● DATASET CONTENT

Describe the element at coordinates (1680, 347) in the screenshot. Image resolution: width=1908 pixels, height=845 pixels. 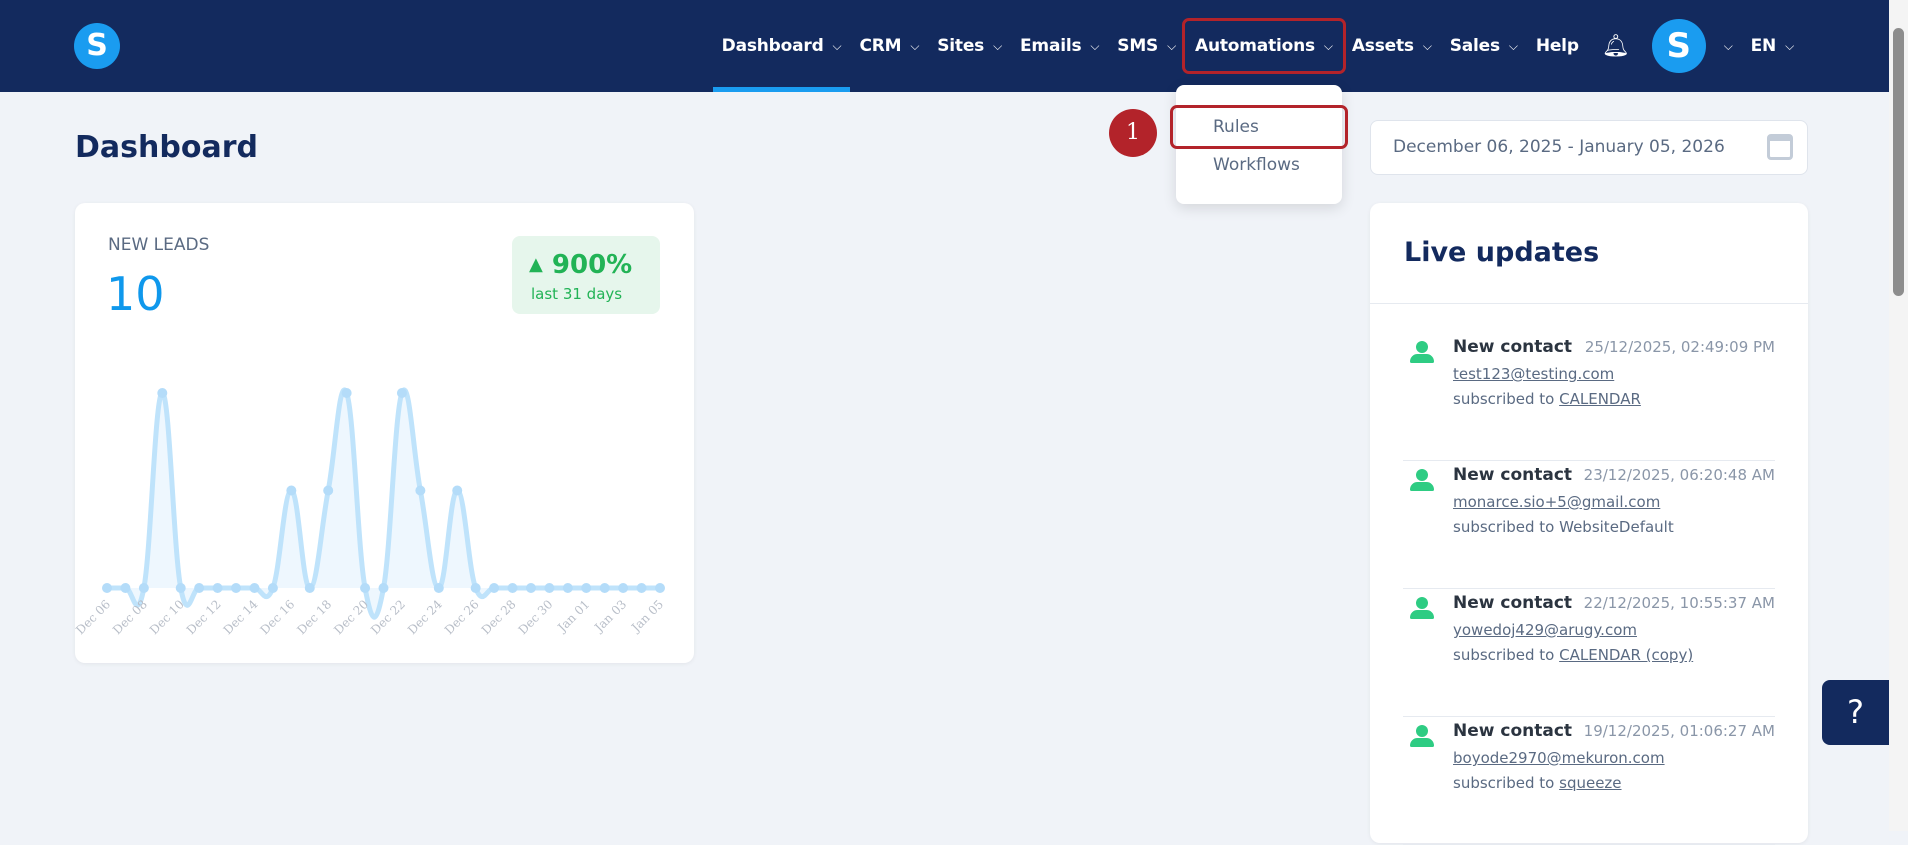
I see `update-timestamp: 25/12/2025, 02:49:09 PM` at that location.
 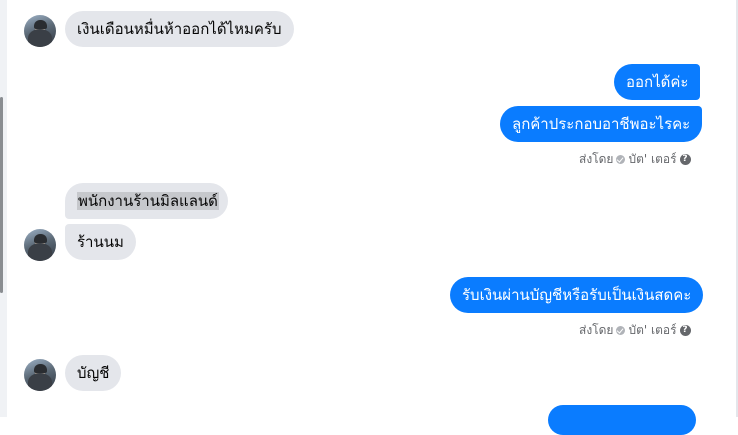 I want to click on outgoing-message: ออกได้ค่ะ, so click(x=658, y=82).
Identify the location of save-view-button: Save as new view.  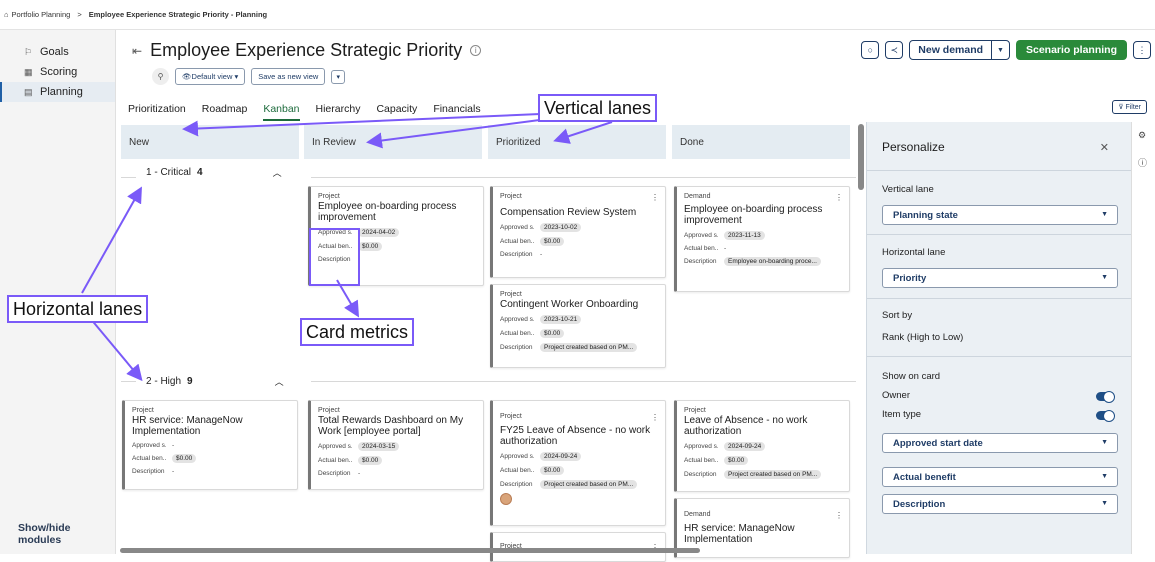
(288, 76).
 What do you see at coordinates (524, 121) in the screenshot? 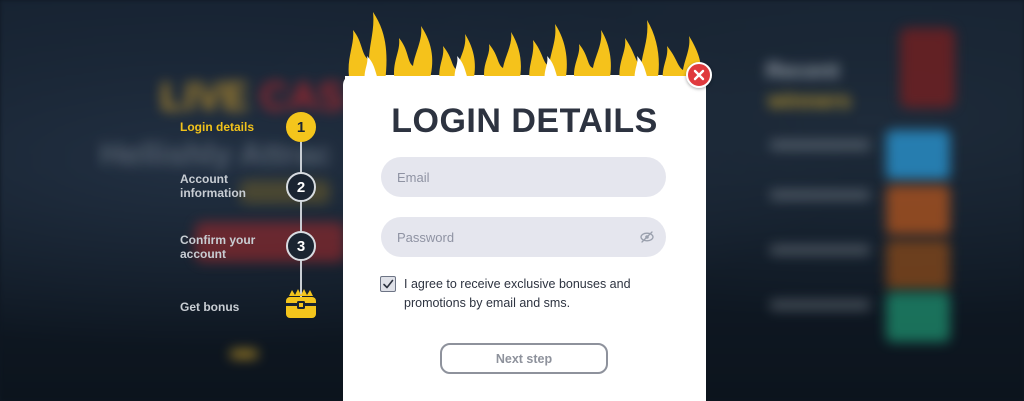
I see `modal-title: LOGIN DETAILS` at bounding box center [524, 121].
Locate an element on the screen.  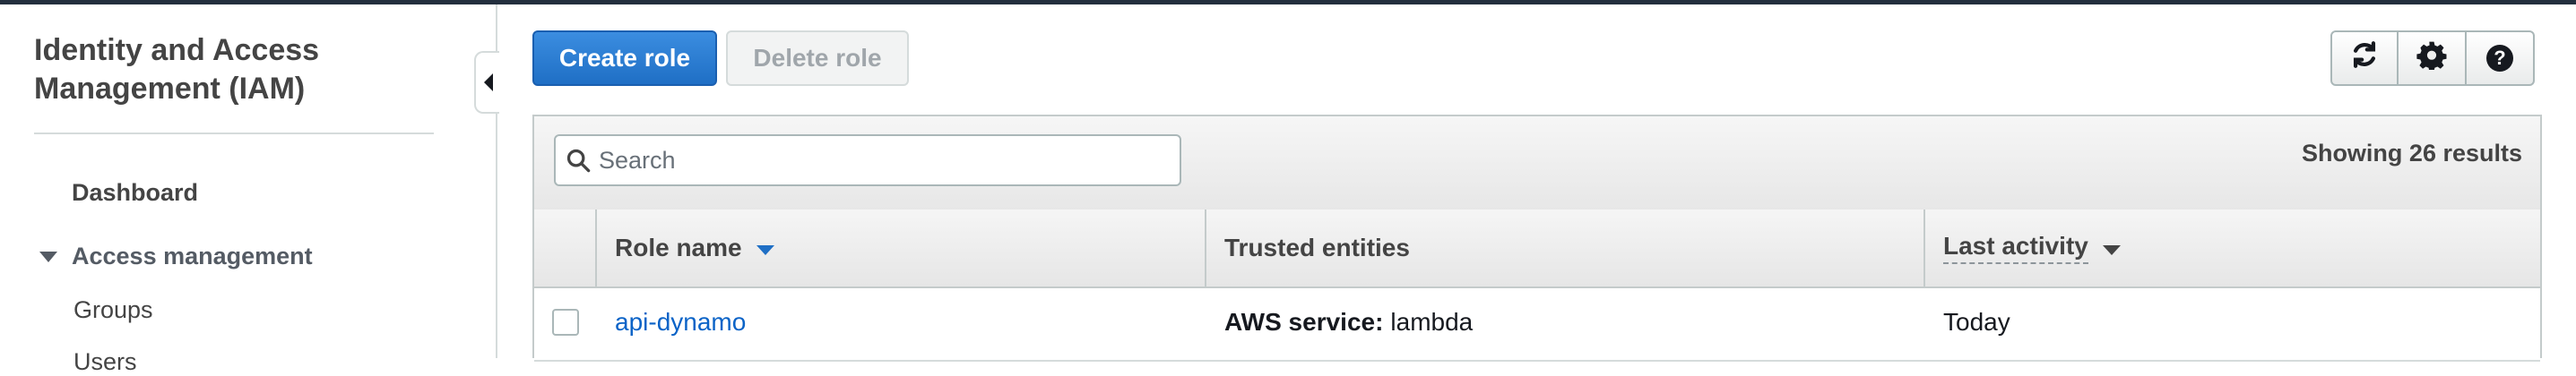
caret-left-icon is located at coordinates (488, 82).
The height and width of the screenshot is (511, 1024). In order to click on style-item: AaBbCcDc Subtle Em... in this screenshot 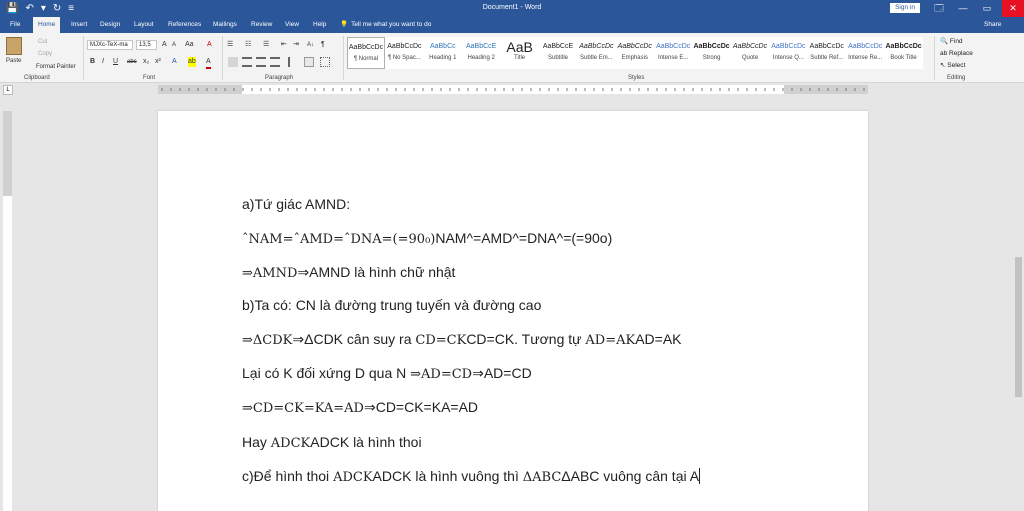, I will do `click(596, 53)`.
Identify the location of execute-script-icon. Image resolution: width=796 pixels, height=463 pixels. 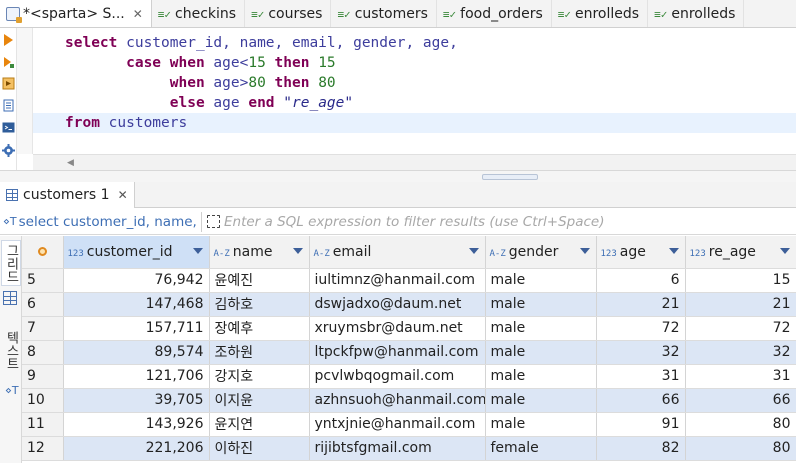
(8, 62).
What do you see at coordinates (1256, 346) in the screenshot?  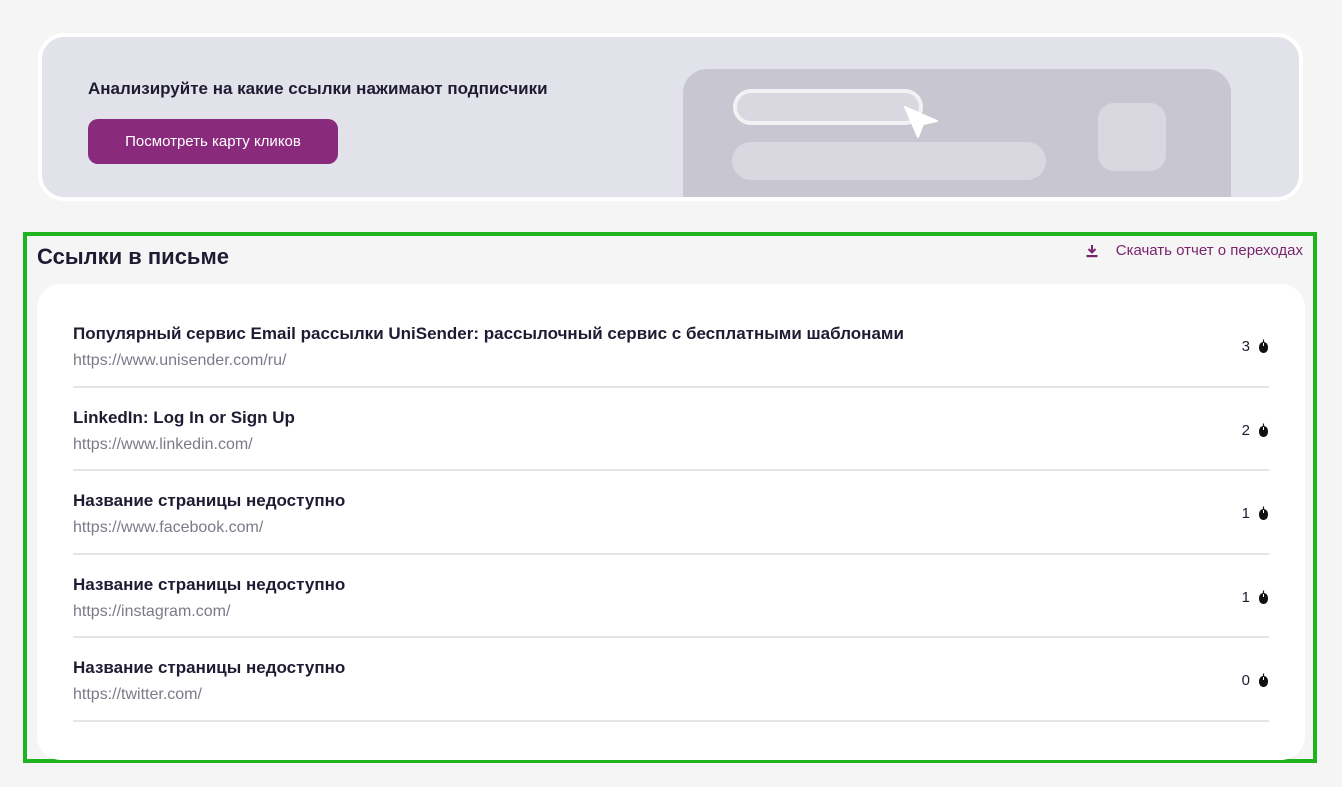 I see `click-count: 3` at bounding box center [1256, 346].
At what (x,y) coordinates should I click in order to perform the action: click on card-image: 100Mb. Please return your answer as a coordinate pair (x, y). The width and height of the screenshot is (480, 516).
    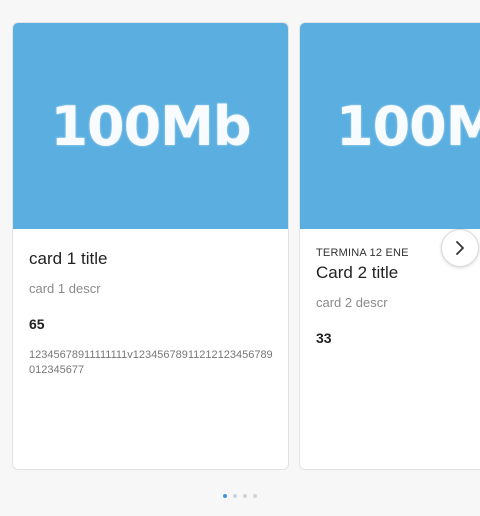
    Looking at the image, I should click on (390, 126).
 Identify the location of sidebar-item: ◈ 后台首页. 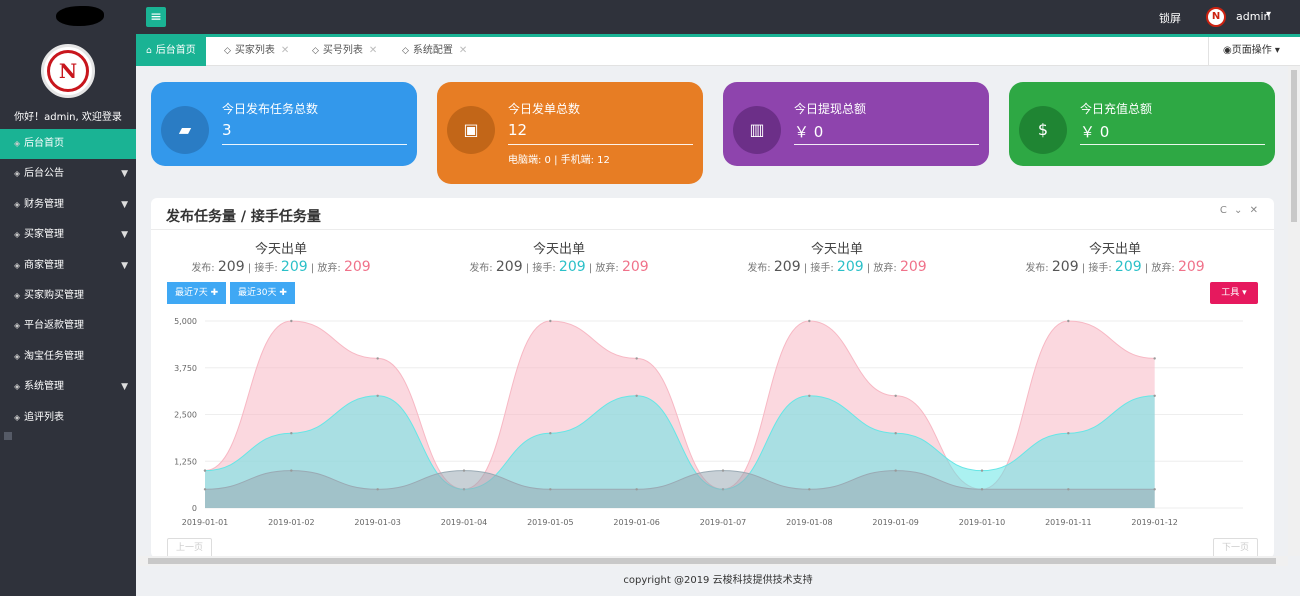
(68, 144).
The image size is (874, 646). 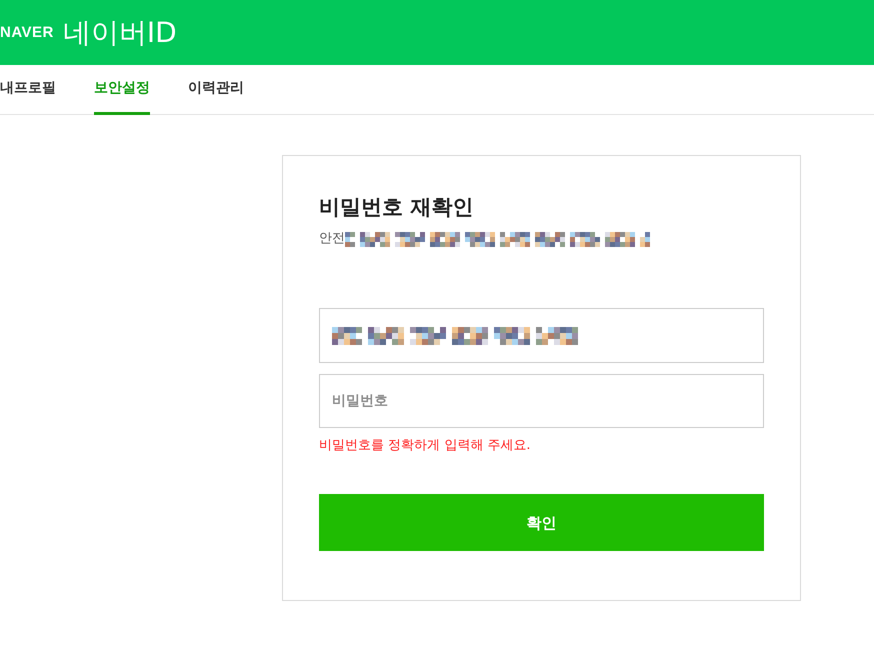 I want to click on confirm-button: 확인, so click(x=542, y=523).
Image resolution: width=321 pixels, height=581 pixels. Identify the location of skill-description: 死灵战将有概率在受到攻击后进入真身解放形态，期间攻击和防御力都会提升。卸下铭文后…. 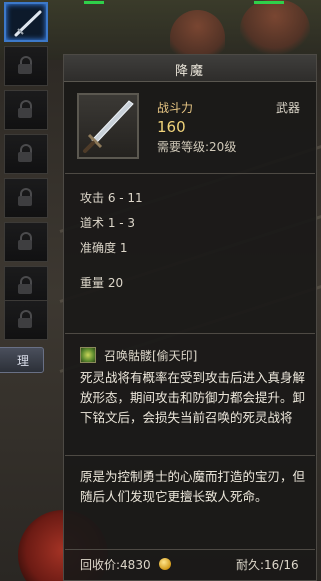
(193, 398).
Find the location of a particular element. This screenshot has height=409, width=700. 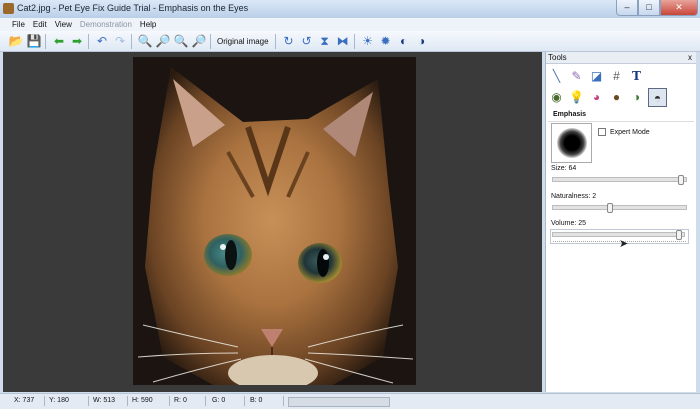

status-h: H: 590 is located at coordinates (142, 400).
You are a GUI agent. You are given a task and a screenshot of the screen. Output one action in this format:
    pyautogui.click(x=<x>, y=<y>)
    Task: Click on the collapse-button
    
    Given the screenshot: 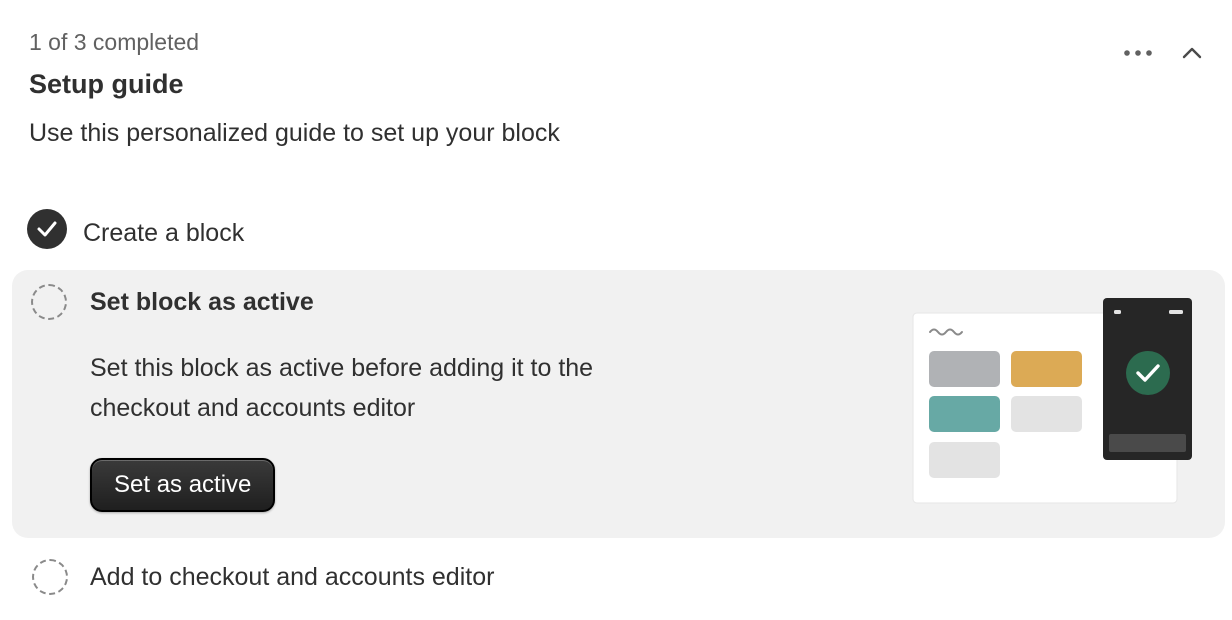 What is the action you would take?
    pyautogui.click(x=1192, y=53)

● WORK ORDER
Reproduce the data word for word from the line containing "Find the location" through the line containing "status-h: H: 590", including both of those lines. Leave the pictures out.

● PROBLEM SOLUTION
Find the location of a particular element. This screenshot has height=409, width=700. 

status-h: H: 590 is located at coordinates (142, 400).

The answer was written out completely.